By Theresa Harrington
Friday, December 20th, 2013 at 2:56 pm in Bay Point, California, Education, Pittsburg, Tom Torlakson.

Tom Torlakson, state Superintendent of Public Instruction, speaks at his inauguration at Mt. Diablo High School in Concord.

Tom Torlakson, state Superintendent of Public Instruction, speaks at his inauguration at Mt. Diablo High School in Concord.

Tom Torlakson, state Superintendent of Public Instruction, is already gearing up for his re-election run next year.

“It’s the toughest work I’ve ever done, but the most rewarding work,” said the Pittsburg resident, who is a former Mt. Diablo school district science teacher and cross country coach. “I love working with students. I’m a teacher and a coach and this gives me a chance to work on a large scale to help students across the state — not only help them, but be inspired by them. I am just amazed at what students are doing and what a great future they have and what potential we could have helping them get their education.”

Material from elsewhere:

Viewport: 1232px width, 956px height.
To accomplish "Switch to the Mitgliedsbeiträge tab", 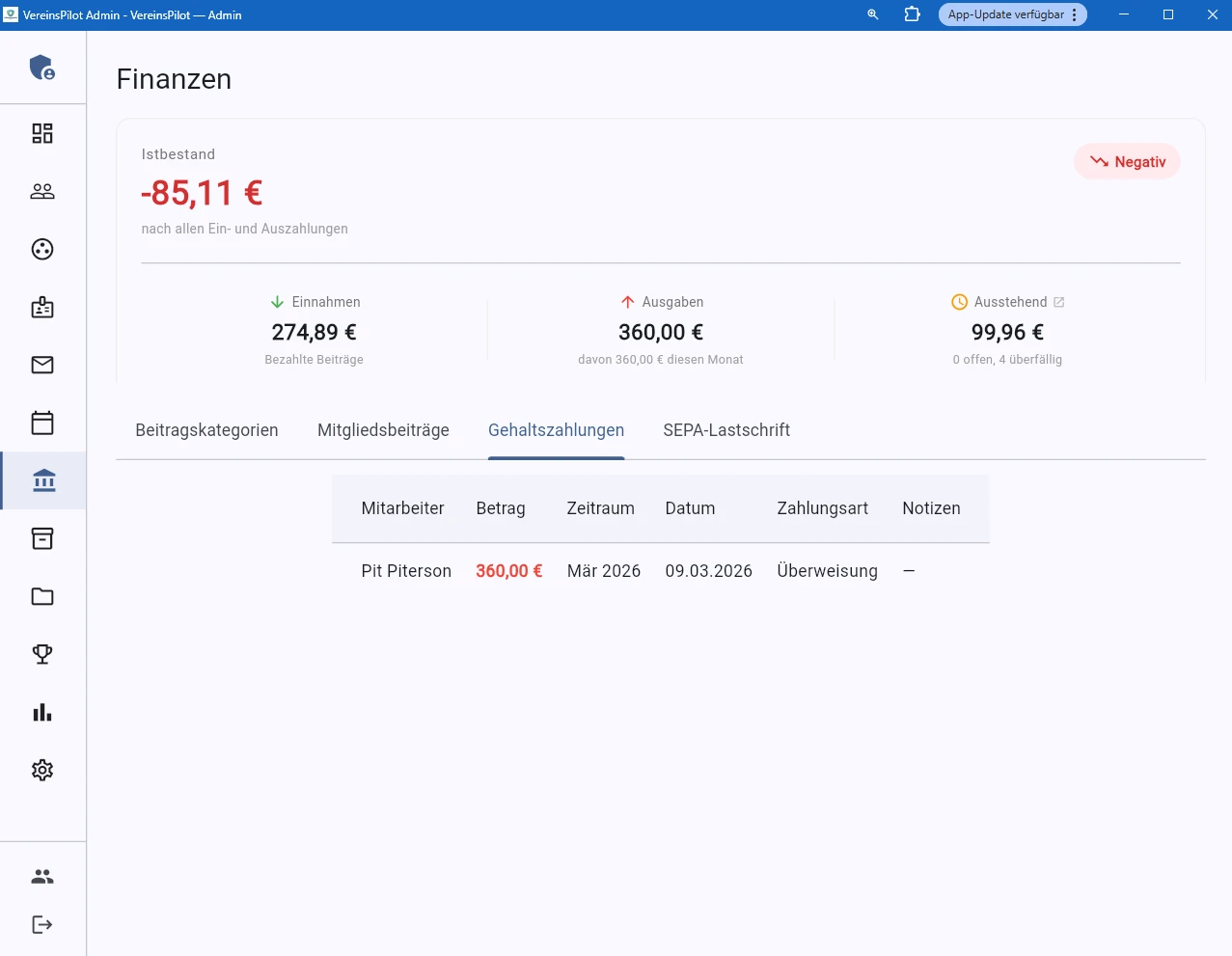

During an end-of-the-year interview, we discussed several issues, including the new Common Core standards and the state’s school funding formula, which will appear in a story in this newspaper. In this blog, I am excerpting another portion of the interview related to Torlakson’s emphasis on student absenteeism and career technical education.

“Q. What can be done to cut down on student absenteeism and why is that important?

A. On the big focus points for next year, including absenteeism, we have to have parent involvement. We recently had a chronic absenteeism symposium in Orange County. We called it ‘Keep kids in school and out of court.’ It’s the whole idea of turning off the faucet on the school-to-prison pipeline with intervention — more counselors and on-campus suspensions, instead of sending them off to their neighborhood. We’re looking at disproportionate suspensions of African Americans and Latinos. How can we help diffuse situations, help with problems in their lives, implement more effective restorative justice programs and provide more counselors to help these students?

In some areas like Oakland, Richmond and Los Angeles, 20 percent of kindergartners are chronically absent. Once that starts, students get farther behind. We already know low-income an English learners come into kindergarten with one-fifth the vocabulary of students who come from homes where parents read to them. You can’t learn if you’re not there, even if you have the best teachers and best facilities. We need services and interventions to help parents, get kids to school and knock down absenteeism. That’s a moneymaker for the districts as well as the right thing to do with kids. Once the kids are in their seats, the school gets funding for them.

Q. What kinds of interventions do you have in mind?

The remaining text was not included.